Cai is an associate professor of finance with interests in corporate governance, mergers and acquisitions, executive compensation, social networks and investment banking.
Walkling is Stratakis Chair in Corporate Governance and Accountability and a finance professor with expertise in boards of directors, corporate control, and mergers and acquisitions.
In a research paper titled “The Price of Street Friends: Social Networks, Informed Trading and Shareholder Costs,” a group including Drexel researchers found that social ties significantly increase a firm’s trading costs.
The paper, written by Jie Cai, LeBow College of Business professor of finance, and Ralph Walkling, Stratakis Chair in Corporate Governance and Accountability and executive director of LeBow’s Center for Corporate Governance, was recently awarded the Outstanding Paper recognition in the investments category for the 2011 Southern Finance Association Annual Meeting. Ke Yang of Lehigh University also co-authored the paper.
Examining more than 18,000 firm year observations, the group studied whether the social ties between a public firm and the professional investment community impact the cost of trading.
“Our evidence illustrates the importance of social ties in the transfer of privileged information and the significant consequences for shareholders,” the paper states.

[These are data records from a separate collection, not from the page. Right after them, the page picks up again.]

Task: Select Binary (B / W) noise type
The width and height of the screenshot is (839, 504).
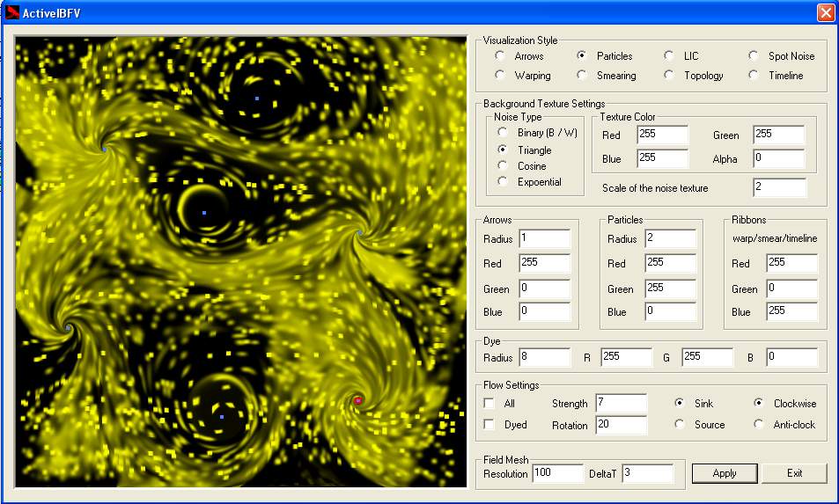Action: 503,133
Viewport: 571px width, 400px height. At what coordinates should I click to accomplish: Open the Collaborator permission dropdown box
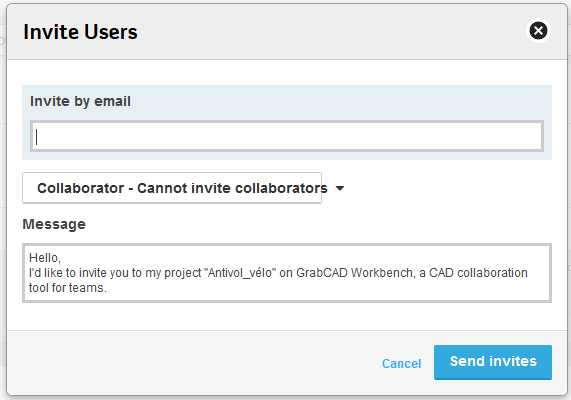(172, 188)
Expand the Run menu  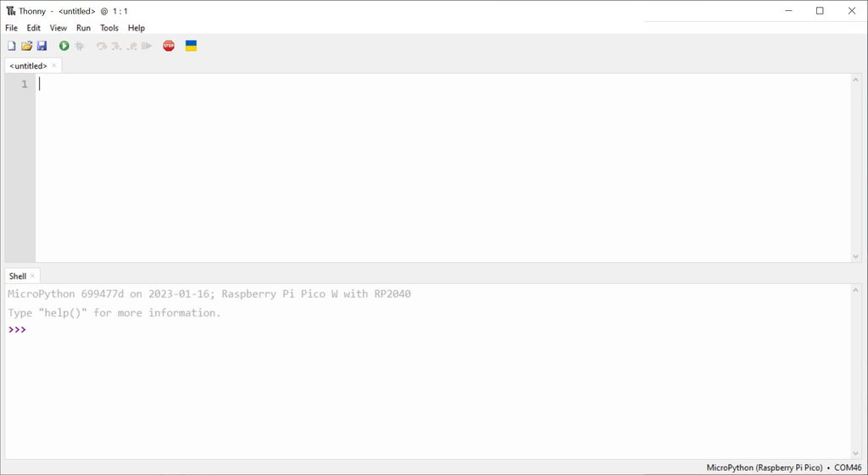[83, 28]
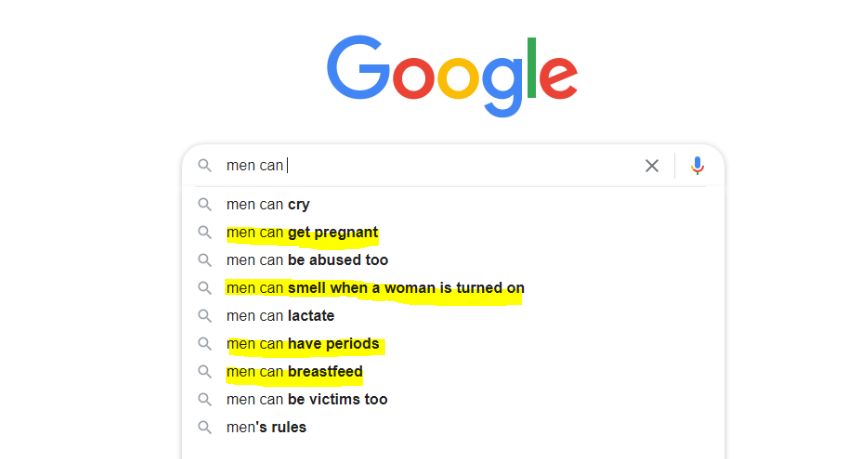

Executives and directors of a firm, the paper explained, have social connections with Wall Street executives through activities including education, employment or leisure.
Information flows through these channels—sometimes through non-verbal social cues—ultimately influencing a firm’s trading cost.

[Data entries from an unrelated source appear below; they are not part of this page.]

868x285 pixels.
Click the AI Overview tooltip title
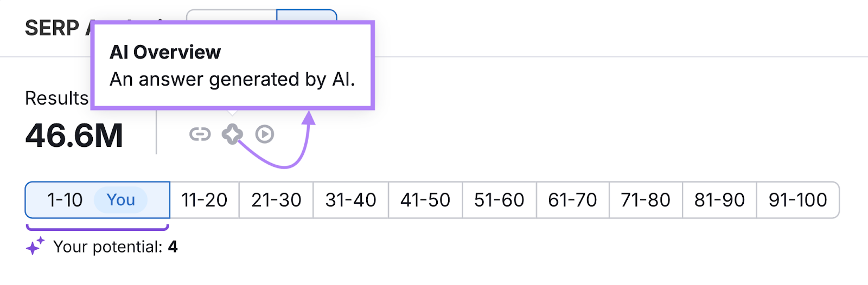[165, 52]
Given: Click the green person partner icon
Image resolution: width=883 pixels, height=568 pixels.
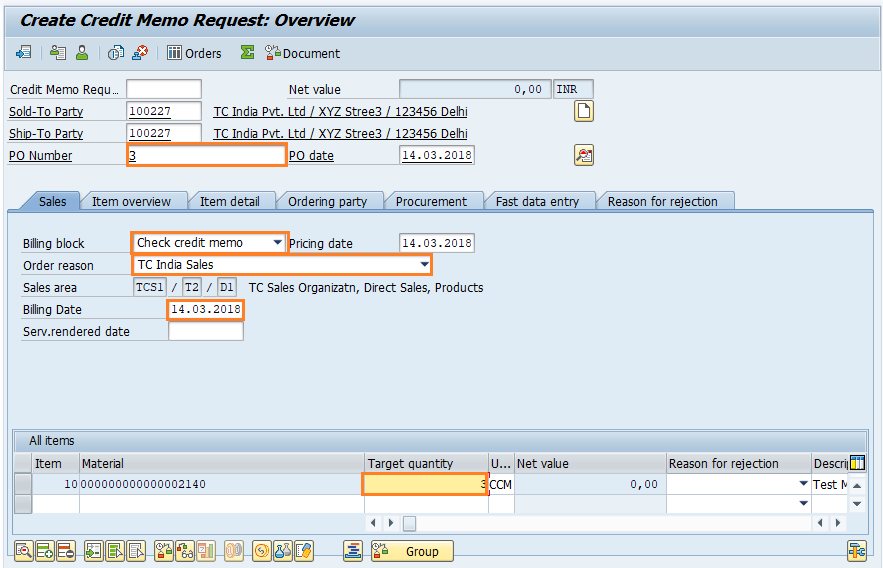Looking at the screenshot, I should click(x=82, y=53).
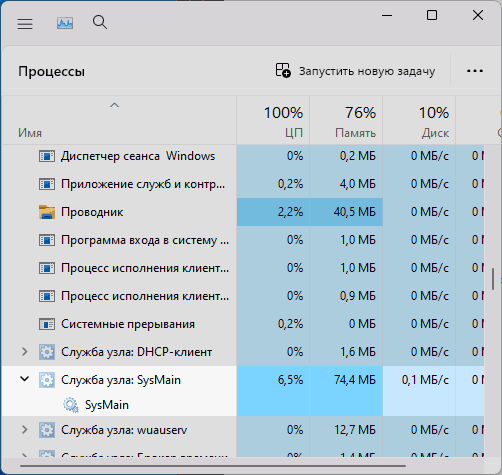Image resolution: width=502 pixels, height=475 pixels.
Task: Click the Системные прерывания process icon
Action: coord(47,324)
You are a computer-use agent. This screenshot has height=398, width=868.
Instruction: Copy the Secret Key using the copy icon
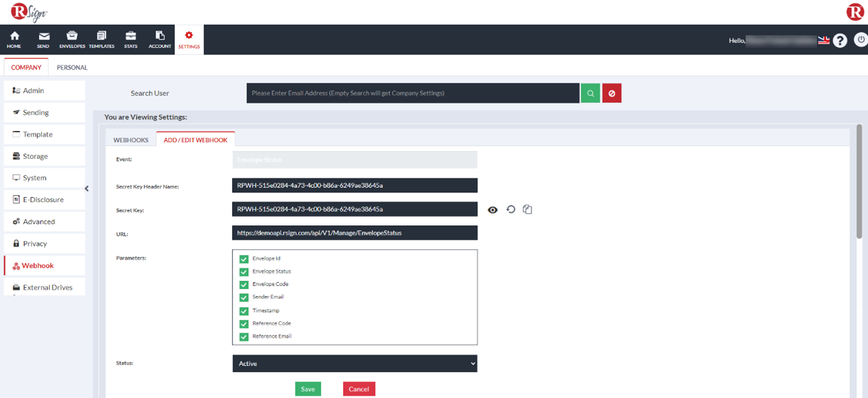pos(527,209)
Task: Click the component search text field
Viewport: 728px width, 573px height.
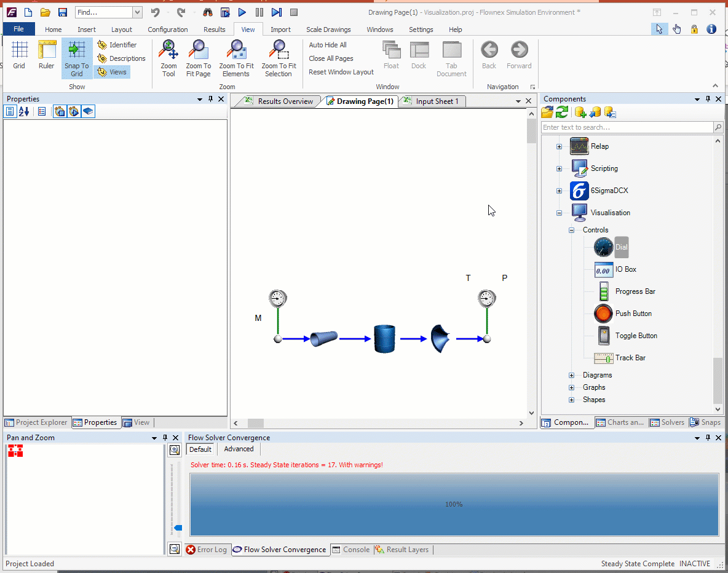Action: tap(627, 127)
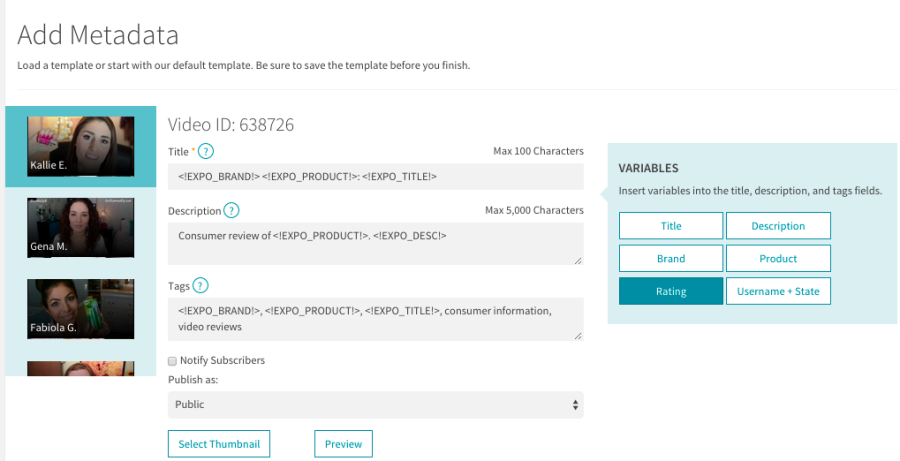Screen dimensions: 900x461
Task: Click the Preview button
Action: [343, 444]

The findings published in the paper indicate that one executive or director connected to Wall Street increases a firm’s annual trading cost by as much as $1.3 million. With as many as eight connected directors and executives throughout the typical life of a firm, shareholder wealth could be reduced by as much as $213 million.
“Our evidence illustrates the importance of social ties in the transfer of privileged information and the significant consequences for shareholders.”
-excerpt from The Price of Street Friends: Social Networks, Informed Trading and Shareholder Costs
“When Wall Street connections die, trading costs are reduced,” the paper states.
Walkling says the study of social ties in finance is relatively new.
“This research offers new insights into previously unexplored areas related to informed trading,” he says. “One particularly interesting aspect of the social ties idea is the way information can be transferred even inadvertently through non-verbal cues. For example, we could observe the purchase of an expensive car, the cancellation of a shared vacation or the repeated absence at a social event.”